- _CHECK YOUR UNDERSTANDING_:
a: Copy the passage on the name Kokomo again, starting with "There are only" and going on through "on that date.", but replace "barrel of flour" with "sack of flour".
b: Continue the passage on the name Kokomo, picking up after its final sentence.

There are only two pieces of documentary evidence of Miami men with names resembling the name Kokomo. The earliest attestation of the name comes from the Treaty at the Forks of the Wabash from 1834, on which a Miami man by the name of "Co-come-wah" is listed as a signatory. This individual has been traditionally identified by the Miami people as Kokomo himself. The only other piece of documentary evidence of Kokomo as a real Miami name is a single entry from the ledger of Francis Godfroy's Mississinewa River trading post dated to June 27, 1838, recording that an individual named "Koh Koh maw", accompanied by his unnamed wife, paid twelve dollars for a barrel of flour on that date.

The meaning of the name Kokomo is unknown. Kiilhsoohkwa (lived 1810 – 1915), the granddaughter of the Miami chief Little Turtle and a monolingual speaker of the Miami language, stated that she was familiar with the name Kō-káhm-ah, but that she did not know what the name meant. During an interview with Jacob Dunn, an amateur linguist, Gabriel Godfroy (lived c. 1830 – 1910), the youngest son of Francis Godfroy, related the name Kokomo to the Miami verb meaning 'to dive', but the words are not, in fact, linguistically related.

- _RECORDS_:
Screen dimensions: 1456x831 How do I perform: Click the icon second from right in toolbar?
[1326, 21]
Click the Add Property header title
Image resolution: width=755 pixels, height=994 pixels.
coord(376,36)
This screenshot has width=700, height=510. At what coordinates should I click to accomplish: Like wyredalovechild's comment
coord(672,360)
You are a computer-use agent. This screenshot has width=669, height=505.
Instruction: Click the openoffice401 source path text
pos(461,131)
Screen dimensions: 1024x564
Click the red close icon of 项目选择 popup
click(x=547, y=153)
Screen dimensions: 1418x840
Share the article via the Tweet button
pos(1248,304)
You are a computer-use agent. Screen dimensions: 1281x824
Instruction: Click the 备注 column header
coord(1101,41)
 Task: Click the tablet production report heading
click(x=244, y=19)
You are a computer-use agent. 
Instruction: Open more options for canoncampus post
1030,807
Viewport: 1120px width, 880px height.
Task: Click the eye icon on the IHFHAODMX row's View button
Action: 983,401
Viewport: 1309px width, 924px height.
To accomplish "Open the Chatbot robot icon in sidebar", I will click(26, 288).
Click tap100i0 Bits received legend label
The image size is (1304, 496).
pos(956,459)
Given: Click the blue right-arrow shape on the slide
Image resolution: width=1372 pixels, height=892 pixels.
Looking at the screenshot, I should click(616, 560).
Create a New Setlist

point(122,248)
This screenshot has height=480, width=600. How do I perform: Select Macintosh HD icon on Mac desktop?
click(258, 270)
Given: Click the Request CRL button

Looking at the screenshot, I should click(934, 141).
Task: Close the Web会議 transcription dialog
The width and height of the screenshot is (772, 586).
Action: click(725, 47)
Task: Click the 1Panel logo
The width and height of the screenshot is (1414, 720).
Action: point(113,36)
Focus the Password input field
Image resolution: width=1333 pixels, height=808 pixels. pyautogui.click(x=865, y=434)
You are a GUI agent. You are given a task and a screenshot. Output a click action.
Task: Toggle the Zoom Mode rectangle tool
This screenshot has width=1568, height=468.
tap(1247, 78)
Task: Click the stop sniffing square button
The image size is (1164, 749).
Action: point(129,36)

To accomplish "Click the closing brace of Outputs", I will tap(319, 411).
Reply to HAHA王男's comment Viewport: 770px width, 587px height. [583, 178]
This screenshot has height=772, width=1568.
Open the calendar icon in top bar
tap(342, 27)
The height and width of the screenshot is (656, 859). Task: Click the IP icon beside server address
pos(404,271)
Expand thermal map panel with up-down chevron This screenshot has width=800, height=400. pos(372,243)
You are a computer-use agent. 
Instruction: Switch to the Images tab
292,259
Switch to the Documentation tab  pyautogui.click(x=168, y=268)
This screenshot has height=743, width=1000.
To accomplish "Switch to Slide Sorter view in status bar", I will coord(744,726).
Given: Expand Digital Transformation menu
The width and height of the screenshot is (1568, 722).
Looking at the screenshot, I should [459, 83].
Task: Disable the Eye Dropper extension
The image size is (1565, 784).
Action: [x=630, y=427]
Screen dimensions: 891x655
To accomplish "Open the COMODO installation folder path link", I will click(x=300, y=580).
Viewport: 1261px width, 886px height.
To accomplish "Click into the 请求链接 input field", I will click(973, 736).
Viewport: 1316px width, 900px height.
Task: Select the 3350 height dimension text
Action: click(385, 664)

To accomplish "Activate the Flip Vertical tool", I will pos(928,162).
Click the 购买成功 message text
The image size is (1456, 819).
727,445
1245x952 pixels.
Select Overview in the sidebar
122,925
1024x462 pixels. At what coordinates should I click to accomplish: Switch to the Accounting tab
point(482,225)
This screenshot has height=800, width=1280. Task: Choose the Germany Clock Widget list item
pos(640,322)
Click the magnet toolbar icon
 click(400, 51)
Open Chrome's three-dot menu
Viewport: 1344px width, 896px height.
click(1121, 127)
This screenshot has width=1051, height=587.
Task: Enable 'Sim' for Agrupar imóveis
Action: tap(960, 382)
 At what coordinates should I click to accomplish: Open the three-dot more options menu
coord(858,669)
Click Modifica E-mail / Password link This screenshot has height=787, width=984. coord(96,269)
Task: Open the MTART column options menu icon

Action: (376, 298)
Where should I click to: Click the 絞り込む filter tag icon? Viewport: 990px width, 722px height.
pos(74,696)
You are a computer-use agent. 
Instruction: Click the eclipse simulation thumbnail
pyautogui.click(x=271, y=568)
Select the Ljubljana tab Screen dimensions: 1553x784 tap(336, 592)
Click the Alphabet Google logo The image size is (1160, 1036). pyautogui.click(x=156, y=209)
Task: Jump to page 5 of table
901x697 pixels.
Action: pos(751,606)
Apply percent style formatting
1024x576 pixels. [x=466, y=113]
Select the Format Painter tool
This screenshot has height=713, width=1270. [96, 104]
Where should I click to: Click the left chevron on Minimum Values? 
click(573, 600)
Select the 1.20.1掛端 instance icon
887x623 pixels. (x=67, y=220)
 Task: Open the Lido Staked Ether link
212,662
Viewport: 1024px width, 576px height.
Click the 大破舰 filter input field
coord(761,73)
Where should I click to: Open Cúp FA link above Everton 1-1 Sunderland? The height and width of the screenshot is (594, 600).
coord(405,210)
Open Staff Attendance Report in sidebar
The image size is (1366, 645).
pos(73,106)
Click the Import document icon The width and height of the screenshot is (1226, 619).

- _RESULTS FOR THE EXERCISE_:
a:
There are only two pieces of documentary evidence of Miami men with names resembling the name Kokomo. The earliest attestation of the name comes from the Treaty at the Forks of the Wabash from 1834, on which a Miami man by the name of "Co-come-wah" is listed as a signatory. This individual has been traditionally identified by the Miami people as Kokomo himself. The only other piece of documentary evidence of Kokomo as a real Miami name is a single entry from the ledger of Francis Godfroy's Mississinewa River trading post dated to June 27, 1838, recording that an individual named "Koh Koh maw", accompanied by his unnamed wife, paid twelve dollars for a sack of flour on that date.

b:
Traditionally, the name has been said to be the Miami word for 'black walnut', but this is not the case. It has alternatively been interpreted as meaning 'he-bear' or 'she-bear' in Miami, but it does not actually resemble any of the known Miami words for 'bear' in the slightest. Another popular interpretation has claimed that it is the Miami word for 'old woman' or 'grandmother', but it is not either of these and it would make no sense for a man to have a name with either of these meanings.

George Ironstrack, a citizen of the Miami Tribe of Oklahoma and the assistant director and program director of the Education and Outreach Office of the Myaamia Center at Miami University in Ohio, has warned against attempts to deduce the etymology of the name Kokomo, stating that while Kokomo was a historical figure, "The origin of the name 'Kokomo' is fuzzier and supported only by bad history." David Costa, a linguist at the Language Research Office at the Myaamia Center, states, "The fact that a fluent Miami speaker like Kiilhsoohkwa knew the person 'Kokomo' but had no idea what the name meant may well indicate that it's not even a Miami word."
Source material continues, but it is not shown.